Avant qu’il ne puisse se jeter sur moi, deux de mes soldats s’interposèrent, me protégeant de son attaque. Je disparus de sa vue, laissant mes hommes gérer la situation. Ils étaient suffisamment entraînés pour tenir Julius à distance pendant que je trouvais ce que j’étais venue chercher. D’un geste de la main, j’ordonnai aux deux autres soldats de me suivre. Nous quittâmes le bureau et descendîmes les longs couloirs du château, illuminés par des bougies dont la flamme vacillait à notre passage. Le chemin vers les cachots me revint en mémoire, un souvenir lointain de l’époque où ce château m’était familier, où chaque couloir n’était pas une menace, mais un refuge. Mais aujourd’hui, les murs eux-mêmes semblaient vouloir m’écraser.

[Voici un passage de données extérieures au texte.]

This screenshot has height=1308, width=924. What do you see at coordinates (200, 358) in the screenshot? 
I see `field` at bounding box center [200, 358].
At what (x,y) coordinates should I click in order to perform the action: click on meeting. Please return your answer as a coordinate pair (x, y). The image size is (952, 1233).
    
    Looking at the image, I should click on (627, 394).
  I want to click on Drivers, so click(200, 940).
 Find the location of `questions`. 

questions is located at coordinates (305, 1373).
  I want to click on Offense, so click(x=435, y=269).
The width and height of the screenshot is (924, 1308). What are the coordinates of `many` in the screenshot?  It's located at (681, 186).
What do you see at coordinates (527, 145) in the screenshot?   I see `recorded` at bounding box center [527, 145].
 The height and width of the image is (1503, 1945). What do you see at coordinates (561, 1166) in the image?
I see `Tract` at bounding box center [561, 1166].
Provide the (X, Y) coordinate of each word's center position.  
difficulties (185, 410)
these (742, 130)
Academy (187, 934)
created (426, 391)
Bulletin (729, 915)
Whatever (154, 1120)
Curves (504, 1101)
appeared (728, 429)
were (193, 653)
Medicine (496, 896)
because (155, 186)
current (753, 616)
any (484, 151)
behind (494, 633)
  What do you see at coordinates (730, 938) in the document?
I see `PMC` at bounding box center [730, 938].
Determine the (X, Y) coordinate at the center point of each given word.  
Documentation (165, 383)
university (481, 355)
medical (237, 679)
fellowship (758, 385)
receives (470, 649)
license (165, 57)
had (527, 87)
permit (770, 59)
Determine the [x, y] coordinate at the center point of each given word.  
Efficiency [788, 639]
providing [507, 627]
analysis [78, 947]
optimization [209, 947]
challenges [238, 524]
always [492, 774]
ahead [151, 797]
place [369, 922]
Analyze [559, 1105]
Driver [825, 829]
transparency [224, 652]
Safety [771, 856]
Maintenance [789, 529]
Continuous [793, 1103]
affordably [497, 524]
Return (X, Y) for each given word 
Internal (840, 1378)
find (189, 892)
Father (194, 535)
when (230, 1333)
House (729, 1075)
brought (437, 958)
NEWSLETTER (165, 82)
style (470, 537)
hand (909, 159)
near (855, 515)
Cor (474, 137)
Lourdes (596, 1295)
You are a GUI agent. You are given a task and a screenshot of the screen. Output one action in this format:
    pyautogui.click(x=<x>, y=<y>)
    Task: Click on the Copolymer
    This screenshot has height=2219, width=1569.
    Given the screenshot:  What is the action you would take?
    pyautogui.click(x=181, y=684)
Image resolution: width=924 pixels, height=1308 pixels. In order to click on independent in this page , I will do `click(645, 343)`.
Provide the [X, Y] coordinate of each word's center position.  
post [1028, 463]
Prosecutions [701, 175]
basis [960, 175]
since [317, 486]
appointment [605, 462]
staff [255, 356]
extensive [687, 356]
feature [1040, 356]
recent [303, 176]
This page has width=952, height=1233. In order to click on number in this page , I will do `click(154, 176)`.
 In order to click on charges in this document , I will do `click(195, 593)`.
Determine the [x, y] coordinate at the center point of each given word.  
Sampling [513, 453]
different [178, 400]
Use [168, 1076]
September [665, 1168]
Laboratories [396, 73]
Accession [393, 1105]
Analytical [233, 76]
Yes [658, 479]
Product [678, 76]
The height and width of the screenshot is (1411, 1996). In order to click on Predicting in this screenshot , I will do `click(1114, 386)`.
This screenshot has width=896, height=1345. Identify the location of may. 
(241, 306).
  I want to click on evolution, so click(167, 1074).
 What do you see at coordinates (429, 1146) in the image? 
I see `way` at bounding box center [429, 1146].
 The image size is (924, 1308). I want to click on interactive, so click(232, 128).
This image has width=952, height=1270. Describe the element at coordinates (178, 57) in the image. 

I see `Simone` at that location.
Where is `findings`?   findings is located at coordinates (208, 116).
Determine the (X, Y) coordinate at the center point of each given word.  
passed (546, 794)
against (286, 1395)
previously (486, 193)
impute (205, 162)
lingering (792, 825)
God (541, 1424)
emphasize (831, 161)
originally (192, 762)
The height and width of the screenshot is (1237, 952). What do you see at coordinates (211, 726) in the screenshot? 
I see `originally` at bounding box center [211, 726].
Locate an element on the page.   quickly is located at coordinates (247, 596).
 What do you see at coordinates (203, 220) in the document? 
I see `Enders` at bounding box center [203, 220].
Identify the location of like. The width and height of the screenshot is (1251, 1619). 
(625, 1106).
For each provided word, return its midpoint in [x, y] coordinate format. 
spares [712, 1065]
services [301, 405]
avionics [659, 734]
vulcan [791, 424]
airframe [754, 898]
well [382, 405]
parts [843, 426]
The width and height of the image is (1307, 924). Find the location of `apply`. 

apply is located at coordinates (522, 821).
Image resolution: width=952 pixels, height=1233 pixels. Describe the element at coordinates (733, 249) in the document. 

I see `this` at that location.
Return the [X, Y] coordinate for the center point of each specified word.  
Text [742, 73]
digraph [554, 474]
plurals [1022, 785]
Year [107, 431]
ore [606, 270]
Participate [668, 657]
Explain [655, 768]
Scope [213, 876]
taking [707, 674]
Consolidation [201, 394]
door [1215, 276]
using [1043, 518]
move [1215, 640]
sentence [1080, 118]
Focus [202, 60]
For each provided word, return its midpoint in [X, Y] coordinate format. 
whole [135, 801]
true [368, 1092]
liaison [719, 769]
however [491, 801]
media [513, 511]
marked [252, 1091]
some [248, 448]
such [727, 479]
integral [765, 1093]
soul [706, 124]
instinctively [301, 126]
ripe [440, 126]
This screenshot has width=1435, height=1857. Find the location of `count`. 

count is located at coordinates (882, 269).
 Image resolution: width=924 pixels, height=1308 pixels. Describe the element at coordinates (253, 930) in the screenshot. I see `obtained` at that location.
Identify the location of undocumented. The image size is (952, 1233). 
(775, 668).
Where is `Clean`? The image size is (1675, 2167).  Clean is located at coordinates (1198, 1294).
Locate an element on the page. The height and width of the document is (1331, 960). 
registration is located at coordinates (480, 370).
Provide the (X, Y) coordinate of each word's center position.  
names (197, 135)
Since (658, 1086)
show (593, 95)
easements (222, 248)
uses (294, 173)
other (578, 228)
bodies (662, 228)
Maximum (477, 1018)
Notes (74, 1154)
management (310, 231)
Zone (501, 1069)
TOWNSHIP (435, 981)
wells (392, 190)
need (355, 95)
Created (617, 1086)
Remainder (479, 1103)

Il fallait que je passe devant le grand salon et le bureau des gardes pour atteindre les cachots. Je savais que pour mes soldats, imposants et lourdement armés, il serait impossible de rester discrets. Mais je n’avais pas l’intention de l’être. Arrivée devant le grand salon, je me transformai. Mon corps devint une masse de fumée noire, une ombre insaisissable qui glissait sur les murs et le plafond. Tandis que mes hommes attiraient l’attention ailleurs, je filai à travers les couloirs, invisible et silencieuse, jusqu’à atteindre la porte des cachots.
Reprenant ma forme humaine, je poussai la lourde porte qui céda sous ma main. Une odeur pestilentielle de cadavres en décomposition et de sang séché m’accueillit, me prenant à la gorge. L’air était lourd, chargé de désespoir. Je parcourus rapidement le registre des prisonniers, mes yeux glissant sur les noms jusqu’à ce que je tombe sur celui que je cherchais. Cellule numéro six.
J’avançai dans le couloir sombre, mes pas résonnant faiblement contre le sol de pierre. La lumière des torches vacillantes projetait des ombres sinistres sur les murs et le silence n’était rompu que par les échos lointains des cris des autres prisonniers. Je m’arrêtai devant la cellule numéro six et regardai à travers les barreaux rouillés. À l’intérieur, je ne trouvai pas un vampire, mais deux jeunes filles, des humaines. L’une d’elles avait des cheveux noirs et blancs, un contraste saisissant qui attira immédiatement mon attention.
— Es-tu la descendante de Carmella Nebula ? demandai-je, mon ton plus pressant que je ne l’aurais voulu.
La jeune fille leva les yeux vers moi, ses prunelles claires se plongeant dans les miennes. Mon cœur se figea. Il n’y avait aucun doute. Carmella avait transmis à sa descendance sa beauté inégalée, et en cet instant, je sentis mon cœur battre plus fort. Mais il n’y avait pas de temps pour la contemplation. Le bruit des combats dans le château se rapprochait. Je devais agir vite.
— Venez avec moi, ordonnai-je.
La jeune fille se leva sans un mot, tout comme sa compagne, une elfe aux cheveux bleus. Je compris en un instant qu’un lien puissant les unissait, un lien que je ne pouvais ignorer. Quelles que soient les instructions que j’avais reçues, je ne pouvais pas les séparer. Elles restaient ensemble.
Nous quittâmes rapidement le cachot, mes soldats nous rejoignant à l’extérieur du château. Le spectacle qui nous attendait était chaotique : mes hommes étaient blessés, fatigués, mais vivants. Ils avaient tenu leur position. Les rues de Grimkiller étaient plongées dans un silence tendu alors que nous nous préparions à partir. Un garde aida la jeune elfe à monter à cheval, tandis que je fis grimper la descendante de Carmella avec moi.
Nous formions un convoi serré, protégé par mes meilleurs guerriers. Les regards des habitants se posaient sur nous avec une étrange combinaison de respect et de crainte. Ici, seule la puissance comptait Et nous venions de voler quelque chose de précieux au chef de leur clan.